• MATERIAL TO PROCESS:
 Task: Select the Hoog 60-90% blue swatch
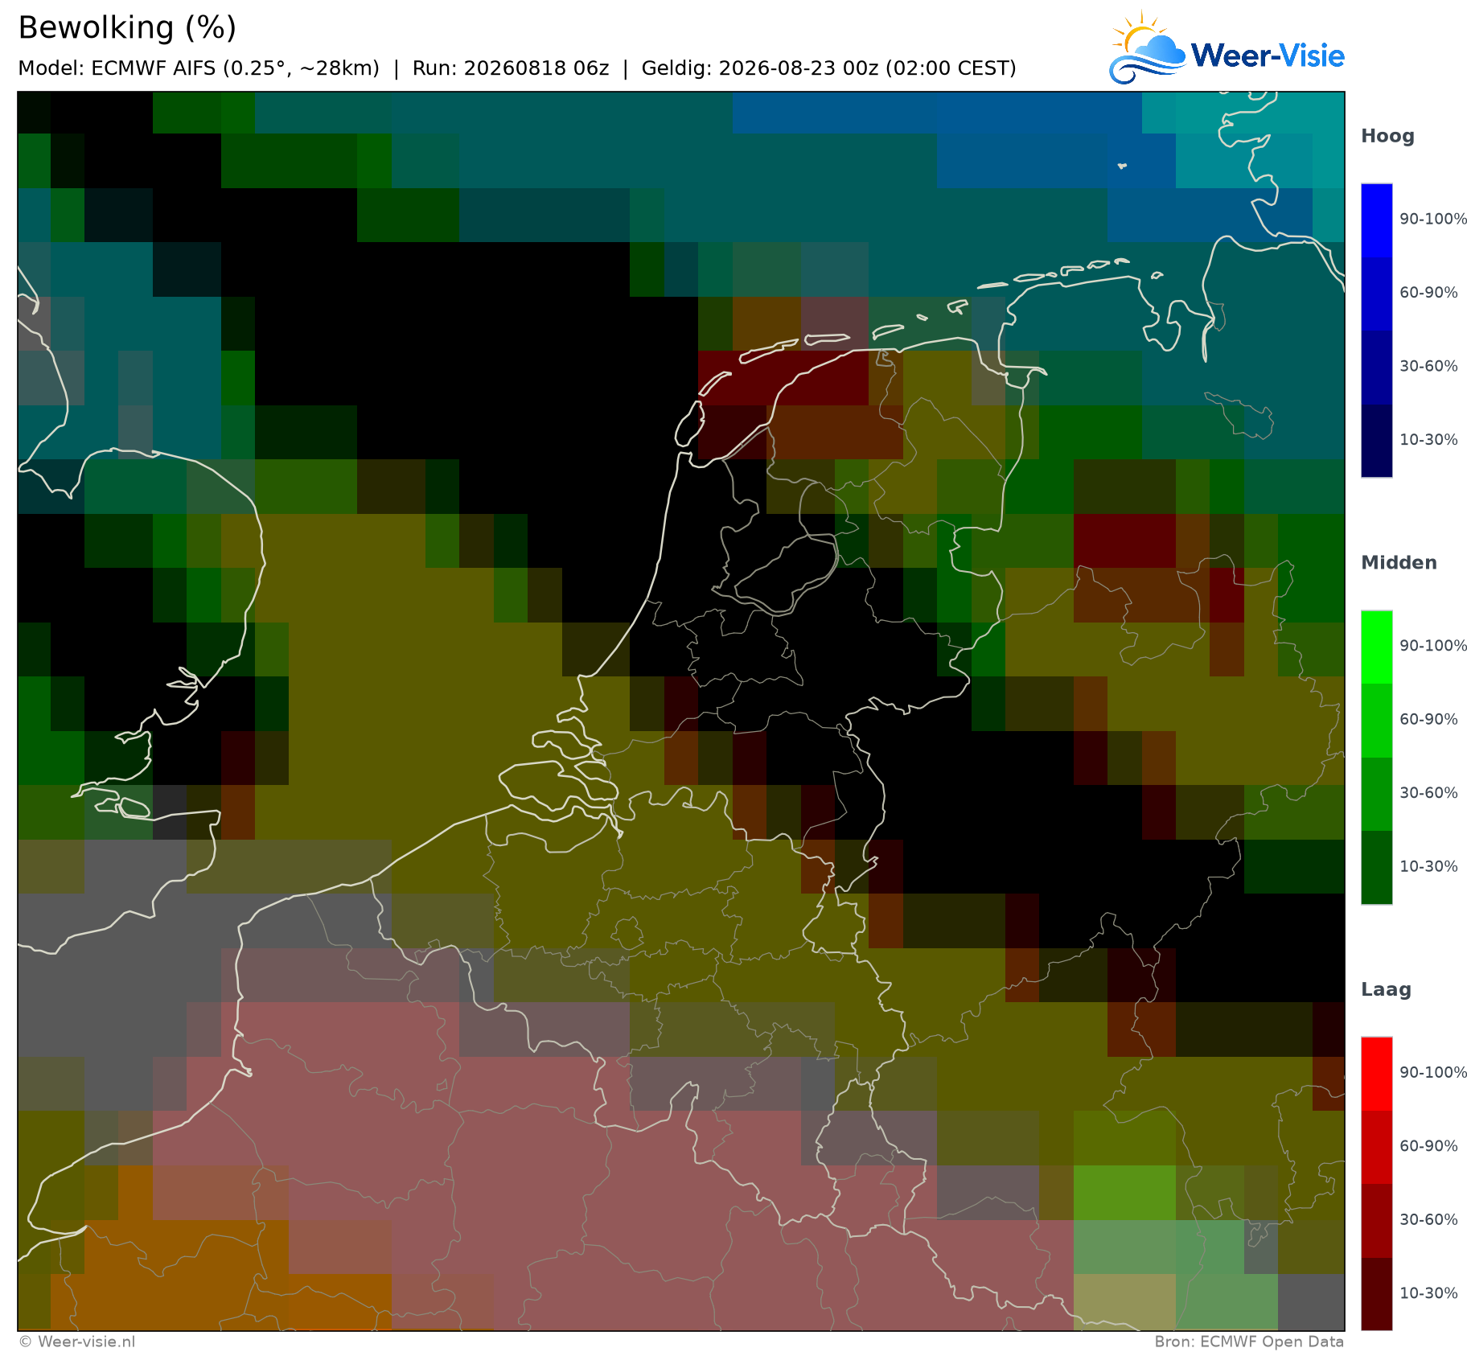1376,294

==

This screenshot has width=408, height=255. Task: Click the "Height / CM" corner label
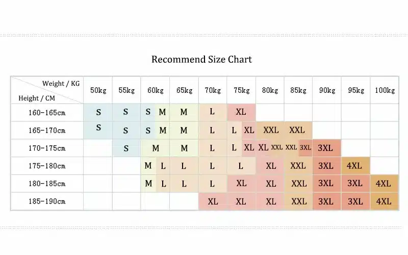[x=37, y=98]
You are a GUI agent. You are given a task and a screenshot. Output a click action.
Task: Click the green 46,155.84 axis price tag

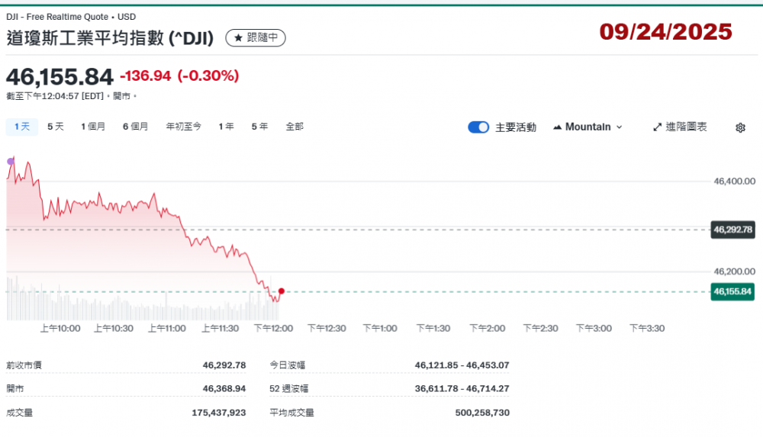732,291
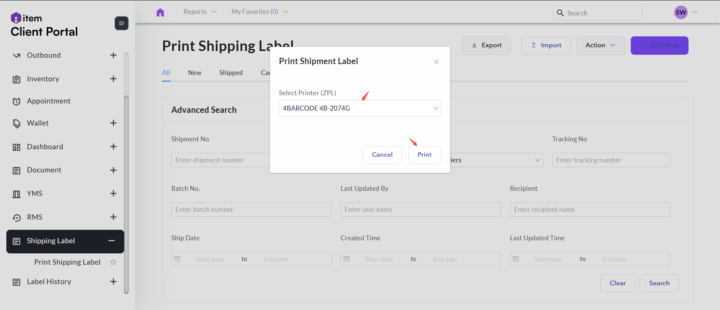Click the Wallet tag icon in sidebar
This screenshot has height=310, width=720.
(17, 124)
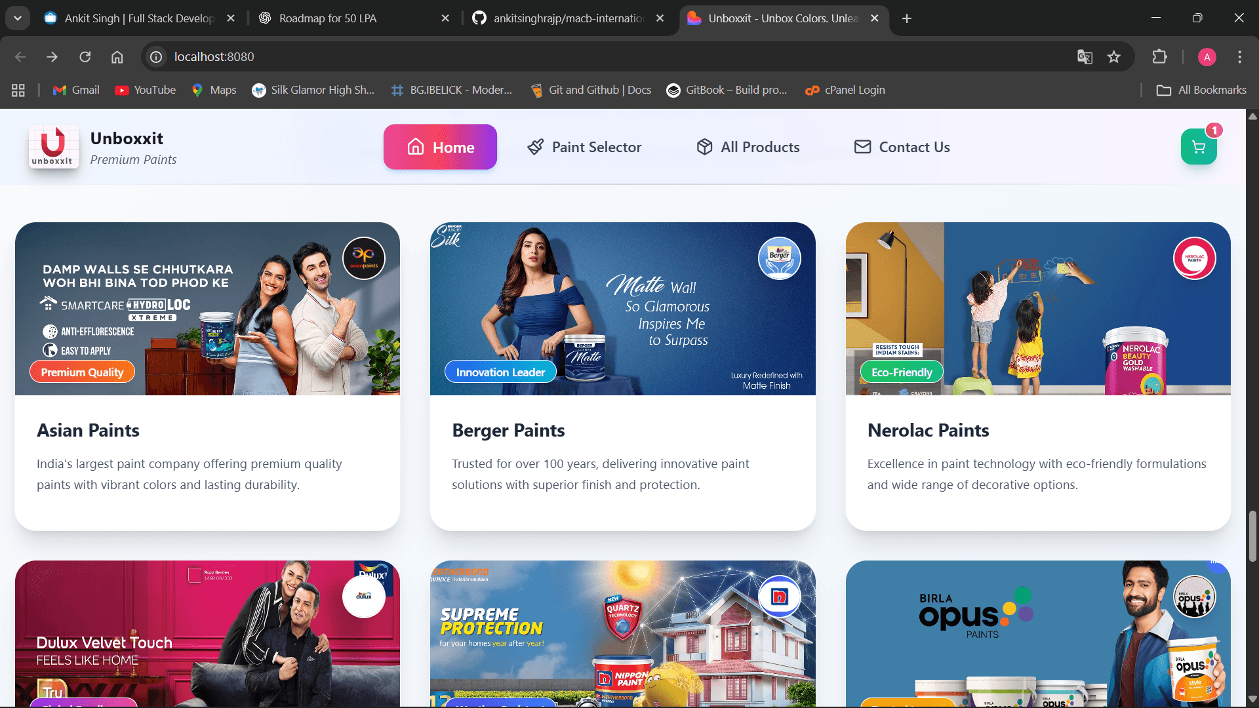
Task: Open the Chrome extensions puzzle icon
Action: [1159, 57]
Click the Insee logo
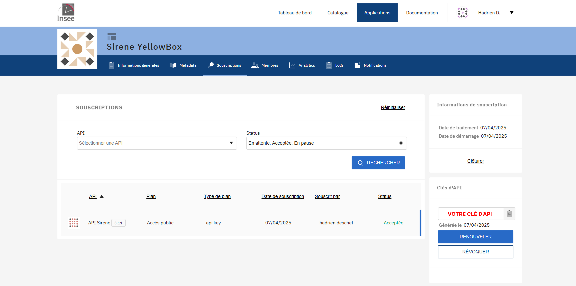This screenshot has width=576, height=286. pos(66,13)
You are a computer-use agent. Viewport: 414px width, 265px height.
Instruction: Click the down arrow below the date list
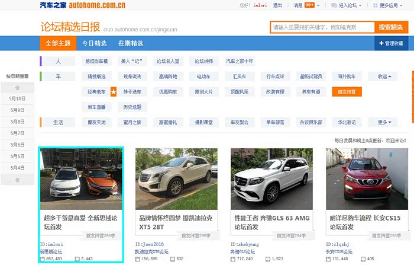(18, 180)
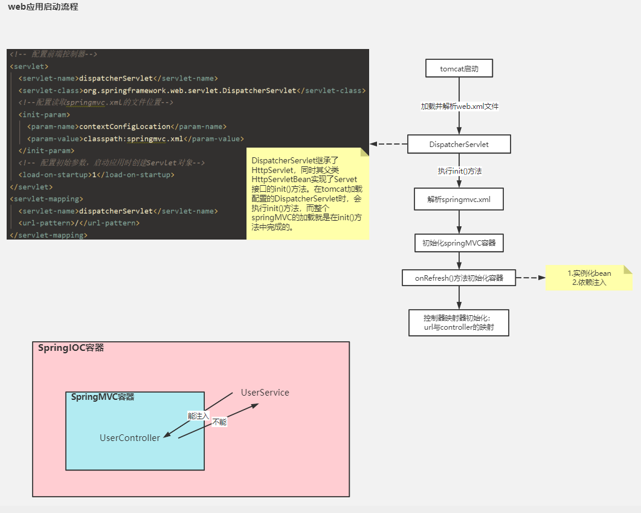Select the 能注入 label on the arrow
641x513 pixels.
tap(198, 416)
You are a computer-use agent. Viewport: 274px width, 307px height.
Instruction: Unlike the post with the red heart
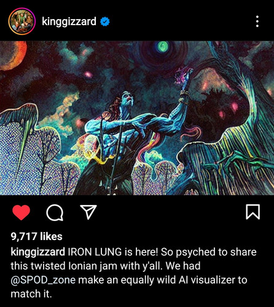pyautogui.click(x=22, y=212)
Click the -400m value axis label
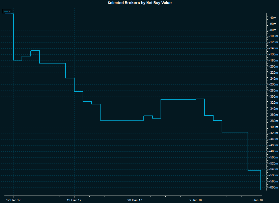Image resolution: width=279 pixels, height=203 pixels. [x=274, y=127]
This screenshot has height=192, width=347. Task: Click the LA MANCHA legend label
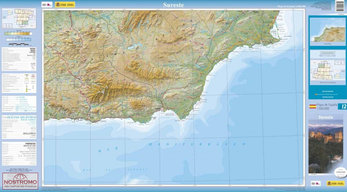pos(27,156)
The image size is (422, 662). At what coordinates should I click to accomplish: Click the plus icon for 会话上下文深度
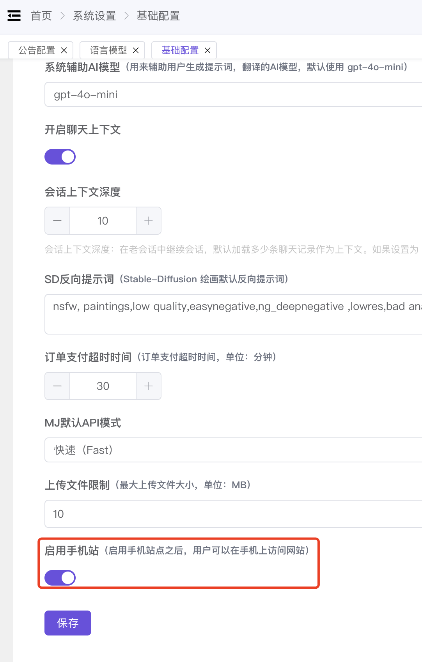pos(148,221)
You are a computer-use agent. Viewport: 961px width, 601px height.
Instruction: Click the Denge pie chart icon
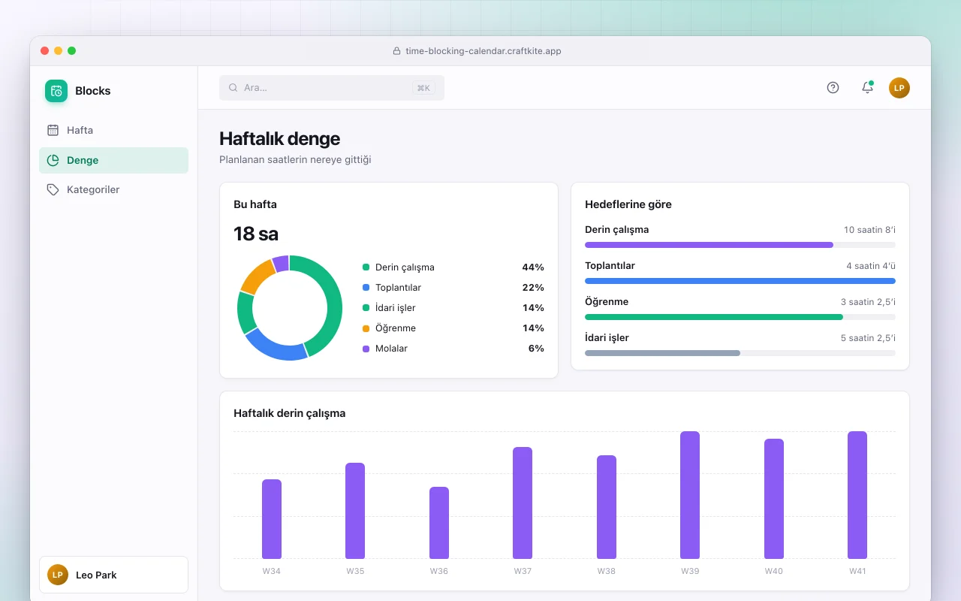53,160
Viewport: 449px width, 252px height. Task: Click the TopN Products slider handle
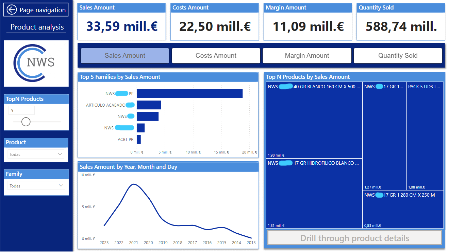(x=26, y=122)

--

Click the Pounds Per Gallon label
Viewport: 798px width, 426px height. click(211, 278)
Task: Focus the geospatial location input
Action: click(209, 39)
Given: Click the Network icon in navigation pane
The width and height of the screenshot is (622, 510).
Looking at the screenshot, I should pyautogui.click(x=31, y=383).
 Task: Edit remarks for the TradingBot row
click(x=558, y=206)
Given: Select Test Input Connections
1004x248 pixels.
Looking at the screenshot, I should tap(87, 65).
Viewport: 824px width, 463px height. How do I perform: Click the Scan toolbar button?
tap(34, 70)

• INSTRUCTIONS FOR THE TASK: Rewrite the lines from the line containing "Click the Pounds Per Gallon label" up to and including the line containing "tap(34, 70)" as a numbered list, leaving out blank lines.

• SOLUTION TO THIS EXERCISE:
1. Click the Pounds Per Gallon label
2. Viewport: 798px width, 426px height. click(211, 278)
3. Task: Focus the geospatial location input
4. Action: click(209, 39)
5. Given: Click the Network icon in navigation pane
6. The width and height of the screenshot is (622, 510).
7. Looking at the screenshot, I should pyautogui.click(x=31, y=383).
8.  Task: Edit remarks for the TradingBot row
9. click(x=558, y=206)
10. Given: Select Test Input Connections
11. 1004x248 pixels.
12. Looking at the screenshot, I should tap(87, 65).
13. Viewport: 824px width, 463px height. How do I perform: Click the Scan toolbar button?
14. tap(34, 70)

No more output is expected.